You can't say enough about this film. It's become more precious since Sembene died last June.
But there was another "Black Girl," one almost as good. Based on the searing play by J.E. Franklin and directed by actor Ossie Davis (his third), this "Black Girl" is a terrificly acted family drama achored by the bravura turns of the wonderful Louise Stubbs, the legendary Claudia MacNeil and Ruby Dee, and the always-underrated Leslie Uggams. The virutally all-female cast gets a potent shot of testosterone in the form of the imposing, towering Brock Peters.
Franklin's material is touchy stuff, dealing with a racial self-hatred that materializes during the ugly tug-of-war over a young woman's affections and her future. The debuting Peggy Pettit, plays Billie Jean, a teenager whose desire to be a dancer are misunderstood and unappreciated by her family - a clueless mother (Stubbs) and two angry older sisters (Gloria Edwards and Loretta Green, both excellent).

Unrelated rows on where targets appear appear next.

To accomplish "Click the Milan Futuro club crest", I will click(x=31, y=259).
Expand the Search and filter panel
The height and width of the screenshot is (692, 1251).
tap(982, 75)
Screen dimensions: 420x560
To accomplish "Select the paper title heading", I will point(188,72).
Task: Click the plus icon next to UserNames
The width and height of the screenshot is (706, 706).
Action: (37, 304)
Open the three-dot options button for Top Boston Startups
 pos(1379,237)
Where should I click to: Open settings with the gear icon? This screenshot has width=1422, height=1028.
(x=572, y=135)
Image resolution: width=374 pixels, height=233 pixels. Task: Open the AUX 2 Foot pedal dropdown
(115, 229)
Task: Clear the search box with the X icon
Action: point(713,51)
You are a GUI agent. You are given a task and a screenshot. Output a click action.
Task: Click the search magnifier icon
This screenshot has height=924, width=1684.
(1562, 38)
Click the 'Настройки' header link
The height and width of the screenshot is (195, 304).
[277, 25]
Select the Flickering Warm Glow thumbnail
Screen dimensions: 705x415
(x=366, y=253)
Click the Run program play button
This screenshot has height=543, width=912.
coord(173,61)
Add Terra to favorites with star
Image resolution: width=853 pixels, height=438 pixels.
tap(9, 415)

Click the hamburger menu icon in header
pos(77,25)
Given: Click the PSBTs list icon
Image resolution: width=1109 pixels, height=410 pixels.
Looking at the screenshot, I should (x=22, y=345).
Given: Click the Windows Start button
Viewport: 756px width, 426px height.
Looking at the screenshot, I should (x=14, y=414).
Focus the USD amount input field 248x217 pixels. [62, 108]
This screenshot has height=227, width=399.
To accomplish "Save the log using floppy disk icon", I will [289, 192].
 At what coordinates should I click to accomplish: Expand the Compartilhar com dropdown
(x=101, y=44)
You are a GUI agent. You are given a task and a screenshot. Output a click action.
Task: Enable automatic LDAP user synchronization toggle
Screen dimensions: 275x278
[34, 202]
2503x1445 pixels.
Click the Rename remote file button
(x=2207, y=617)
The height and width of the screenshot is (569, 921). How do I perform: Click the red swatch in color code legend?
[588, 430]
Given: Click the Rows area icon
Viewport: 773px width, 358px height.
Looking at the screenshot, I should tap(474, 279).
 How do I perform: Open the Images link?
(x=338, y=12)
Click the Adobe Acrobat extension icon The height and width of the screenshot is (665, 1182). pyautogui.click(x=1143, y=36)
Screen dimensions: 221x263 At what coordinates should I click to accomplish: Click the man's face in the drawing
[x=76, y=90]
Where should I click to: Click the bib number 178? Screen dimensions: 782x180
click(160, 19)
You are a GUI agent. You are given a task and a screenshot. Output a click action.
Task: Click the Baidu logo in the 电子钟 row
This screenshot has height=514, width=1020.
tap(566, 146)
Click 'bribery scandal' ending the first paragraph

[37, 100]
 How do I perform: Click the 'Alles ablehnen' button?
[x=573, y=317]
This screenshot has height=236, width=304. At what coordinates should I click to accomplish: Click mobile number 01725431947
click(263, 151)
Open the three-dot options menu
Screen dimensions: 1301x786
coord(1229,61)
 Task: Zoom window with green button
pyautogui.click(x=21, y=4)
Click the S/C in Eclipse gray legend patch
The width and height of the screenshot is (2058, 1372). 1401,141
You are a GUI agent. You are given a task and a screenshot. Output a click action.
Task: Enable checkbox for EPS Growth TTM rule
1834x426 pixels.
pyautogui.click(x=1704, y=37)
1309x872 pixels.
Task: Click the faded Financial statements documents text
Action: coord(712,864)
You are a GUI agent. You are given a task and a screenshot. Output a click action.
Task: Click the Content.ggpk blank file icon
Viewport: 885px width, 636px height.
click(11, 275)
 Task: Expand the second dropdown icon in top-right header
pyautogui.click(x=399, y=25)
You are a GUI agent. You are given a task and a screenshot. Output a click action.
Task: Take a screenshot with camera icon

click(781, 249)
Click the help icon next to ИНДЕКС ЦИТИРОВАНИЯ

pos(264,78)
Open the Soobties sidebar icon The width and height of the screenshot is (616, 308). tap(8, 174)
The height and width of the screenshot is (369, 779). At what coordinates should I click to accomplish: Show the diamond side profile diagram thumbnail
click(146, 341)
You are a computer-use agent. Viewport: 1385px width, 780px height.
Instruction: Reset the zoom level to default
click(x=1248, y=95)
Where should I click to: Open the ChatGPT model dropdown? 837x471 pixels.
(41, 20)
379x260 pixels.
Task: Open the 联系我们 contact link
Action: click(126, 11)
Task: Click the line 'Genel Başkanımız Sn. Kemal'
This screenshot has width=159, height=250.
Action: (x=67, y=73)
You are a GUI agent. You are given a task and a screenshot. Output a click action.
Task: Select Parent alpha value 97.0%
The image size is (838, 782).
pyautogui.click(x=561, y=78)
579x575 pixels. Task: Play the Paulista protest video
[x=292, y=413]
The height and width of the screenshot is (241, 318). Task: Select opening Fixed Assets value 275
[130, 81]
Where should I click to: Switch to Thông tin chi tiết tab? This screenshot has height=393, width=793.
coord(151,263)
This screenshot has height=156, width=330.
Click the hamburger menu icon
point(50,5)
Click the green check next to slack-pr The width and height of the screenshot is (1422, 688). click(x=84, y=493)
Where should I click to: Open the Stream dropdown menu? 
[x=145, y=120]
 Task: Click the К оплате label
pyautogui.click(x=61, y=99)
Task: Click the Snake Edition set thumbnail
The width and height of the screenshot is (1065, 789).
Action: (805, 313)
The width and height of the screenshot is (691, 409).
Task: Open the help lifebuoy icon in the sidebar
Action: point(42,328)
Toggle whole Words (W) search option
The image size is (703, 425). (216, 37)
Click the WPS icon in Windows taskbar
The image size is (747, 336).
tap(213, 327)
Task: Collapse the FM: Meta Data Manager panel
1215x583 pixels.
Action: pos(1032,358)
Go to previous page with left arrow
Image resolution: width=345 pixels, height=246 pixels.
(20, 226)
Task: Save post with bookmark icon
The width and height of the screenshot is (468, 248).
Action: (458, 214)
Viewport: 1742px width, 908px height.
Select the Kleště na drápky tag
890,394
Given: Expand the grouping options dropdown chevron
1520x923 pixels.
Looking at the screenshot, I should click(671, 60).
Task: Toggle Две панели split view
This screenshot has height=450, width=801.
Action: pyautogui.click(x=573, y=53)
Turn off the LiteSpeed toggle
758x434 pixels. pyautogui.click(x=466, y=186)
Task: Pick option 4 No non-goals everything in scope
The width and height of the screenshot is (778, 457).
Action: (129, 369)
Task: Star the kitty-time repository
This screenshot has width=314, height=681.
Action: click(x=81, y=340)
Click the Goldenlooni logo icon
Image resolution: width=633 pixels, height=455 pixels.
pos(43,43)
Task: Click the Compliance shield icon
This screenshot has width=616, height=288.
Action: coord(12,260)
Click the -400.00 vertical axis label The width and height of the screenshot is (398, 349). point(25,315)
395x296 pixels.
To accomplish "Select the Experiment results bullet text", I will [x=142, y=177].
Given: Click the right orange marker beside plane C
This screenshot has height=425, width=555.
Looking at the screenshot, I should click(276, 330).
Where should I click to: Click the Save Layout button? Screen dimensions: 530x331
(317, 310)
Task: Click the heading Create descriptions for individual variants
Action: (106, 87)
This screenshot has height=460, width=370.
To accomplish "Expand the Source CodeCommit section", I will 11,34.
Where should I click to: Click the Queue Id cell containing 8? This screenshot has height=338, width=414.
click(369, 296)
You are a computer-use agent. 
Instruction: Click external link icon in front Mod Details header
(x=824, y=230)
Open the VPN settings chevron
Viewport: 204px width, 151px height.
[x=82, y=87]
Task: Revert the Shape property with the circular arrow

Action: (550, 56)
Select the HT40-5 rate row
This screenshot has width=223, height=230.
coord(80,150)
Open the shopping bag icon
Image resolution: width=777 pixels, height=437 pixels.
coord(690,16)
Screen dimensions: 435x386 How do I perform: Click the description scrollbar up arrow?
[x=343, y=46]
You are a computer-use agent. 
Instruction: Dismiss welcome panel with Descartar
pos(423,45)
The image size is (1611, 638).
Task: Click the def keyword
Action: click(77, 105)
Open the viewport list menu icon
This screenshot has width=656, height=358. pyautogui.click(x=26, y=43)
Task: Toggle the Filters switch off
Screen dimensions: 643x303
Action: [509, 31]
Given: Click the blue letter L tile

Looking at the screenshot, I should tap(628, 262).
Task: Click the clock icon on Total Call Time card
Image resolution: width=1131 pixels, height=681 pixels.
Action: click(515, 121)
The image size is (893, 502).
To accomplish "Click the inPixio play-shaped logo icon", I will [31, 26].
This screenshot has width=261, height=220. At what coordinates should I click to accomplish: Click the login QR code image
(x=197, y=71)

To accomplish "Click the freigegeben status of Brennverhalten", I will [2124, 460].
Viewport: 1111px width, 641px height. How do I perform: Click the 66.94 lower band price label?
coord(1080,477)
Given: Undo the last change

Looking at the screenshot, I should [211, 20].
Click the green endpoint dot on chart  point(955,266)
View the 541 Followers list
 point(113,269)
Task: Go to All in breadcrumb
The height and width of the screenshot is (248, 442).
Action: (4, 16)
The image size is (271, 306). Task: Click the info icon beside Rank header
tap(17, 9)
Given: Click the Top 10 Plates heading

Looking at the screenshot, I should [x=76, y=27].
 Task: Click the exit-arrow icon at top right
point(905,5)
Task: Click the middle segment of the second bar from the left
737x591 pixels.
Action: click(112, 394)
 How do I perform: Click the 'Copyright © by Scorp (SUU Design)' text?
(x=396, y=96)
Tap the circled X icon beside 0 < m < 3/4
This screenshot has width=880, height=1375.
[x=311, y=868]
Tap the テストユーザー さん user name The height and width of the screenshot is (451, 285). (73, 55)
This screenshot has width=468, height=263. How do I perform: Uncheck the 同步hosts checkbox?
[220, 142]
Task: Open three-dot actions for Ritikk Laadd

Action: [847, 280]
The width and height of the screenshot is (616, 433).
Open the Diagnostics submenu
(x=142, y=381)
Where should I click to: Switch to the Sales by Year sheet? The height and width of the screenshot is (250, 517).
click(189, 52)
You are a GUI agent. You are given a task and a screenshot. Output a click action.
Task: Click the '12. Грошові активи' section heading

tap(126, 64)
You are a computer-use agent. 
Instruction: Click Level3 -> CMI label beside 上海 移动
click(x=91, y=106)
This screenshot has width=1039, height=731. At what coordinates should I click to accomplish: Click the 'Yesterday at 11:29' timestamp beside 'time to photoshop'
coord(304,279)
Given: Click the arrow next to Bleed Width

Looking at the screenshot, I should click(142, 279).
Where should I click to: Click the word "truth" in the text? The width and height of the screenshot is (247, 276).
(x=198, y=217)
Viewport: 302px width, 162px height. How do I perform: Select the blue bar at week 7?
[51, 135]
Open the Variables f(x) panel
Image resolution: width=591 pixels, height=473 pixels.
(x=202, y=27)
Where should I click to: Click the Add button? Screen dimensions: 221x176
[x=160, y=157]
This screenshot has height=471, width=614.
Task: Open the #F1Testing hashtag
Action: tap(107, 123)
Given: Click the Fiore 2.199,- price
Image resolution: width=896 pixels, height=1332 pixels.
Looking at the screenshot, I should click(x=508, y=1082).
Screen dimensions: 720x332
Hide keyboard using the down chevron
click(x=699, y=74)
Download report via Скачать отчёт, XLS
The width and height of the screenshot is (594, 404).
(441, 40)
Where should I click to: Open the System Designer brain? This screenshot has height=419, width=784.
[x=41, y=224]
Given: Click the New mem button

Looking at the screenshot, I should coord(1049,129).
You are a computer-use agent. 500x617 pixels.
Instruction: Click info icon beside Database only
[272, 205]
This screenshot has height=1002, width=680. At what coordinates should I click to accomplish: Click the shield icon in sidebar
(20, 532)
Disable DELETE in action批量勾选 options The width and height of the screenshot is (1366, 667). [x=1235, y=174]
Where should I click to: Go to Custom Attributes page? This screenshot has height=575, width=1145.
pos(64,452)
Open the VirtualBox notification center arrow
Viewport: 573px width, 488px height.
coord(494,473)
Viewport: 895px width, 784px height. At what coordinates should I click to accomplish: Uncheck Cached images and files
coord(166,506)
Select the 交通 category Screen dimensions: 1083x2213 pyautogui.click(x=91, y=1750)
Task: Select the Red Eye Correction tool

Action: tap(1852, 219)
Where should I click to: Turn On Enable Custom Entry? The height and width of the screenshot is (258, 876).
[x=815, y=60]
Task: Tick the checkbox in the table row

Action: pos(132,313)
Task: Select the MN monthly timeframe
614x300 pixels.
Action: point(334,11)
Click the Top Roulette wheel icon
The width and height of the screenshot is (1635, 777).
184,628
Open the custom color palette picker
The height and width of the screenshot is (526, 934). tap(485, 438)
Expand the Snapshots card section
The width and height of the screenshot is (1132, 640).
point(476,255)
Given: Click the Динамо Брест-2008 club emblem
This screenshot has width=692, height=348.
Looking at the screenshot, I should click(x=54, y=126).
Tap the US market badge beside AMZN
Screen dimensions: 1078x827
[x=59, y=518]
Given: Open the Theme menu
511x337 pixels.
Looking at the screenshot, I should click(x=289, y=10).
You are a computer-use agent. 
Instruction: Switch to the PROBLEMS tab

There's a fourth sister, Netta (Uggams), who is adopted, light-skinned and educated - three qualities that make her a pariah and an outsider in this family. Netta's encouragement of Billie Jean's ambitions strips everyone naked as the major characters claw into each other and generally numb Billie Jean. McNeil plays the family matriach, the grandmother; Dee is Uggams' mother, and Peters plays the father of Billie Jean and her two spiteful sisters.
Considering its cast of major African-American players, it's a mystery that "Black Girl" has been lost for more than 30 years now. Has it ever been telecast? It certainly isn't available on home entertainment and never has been.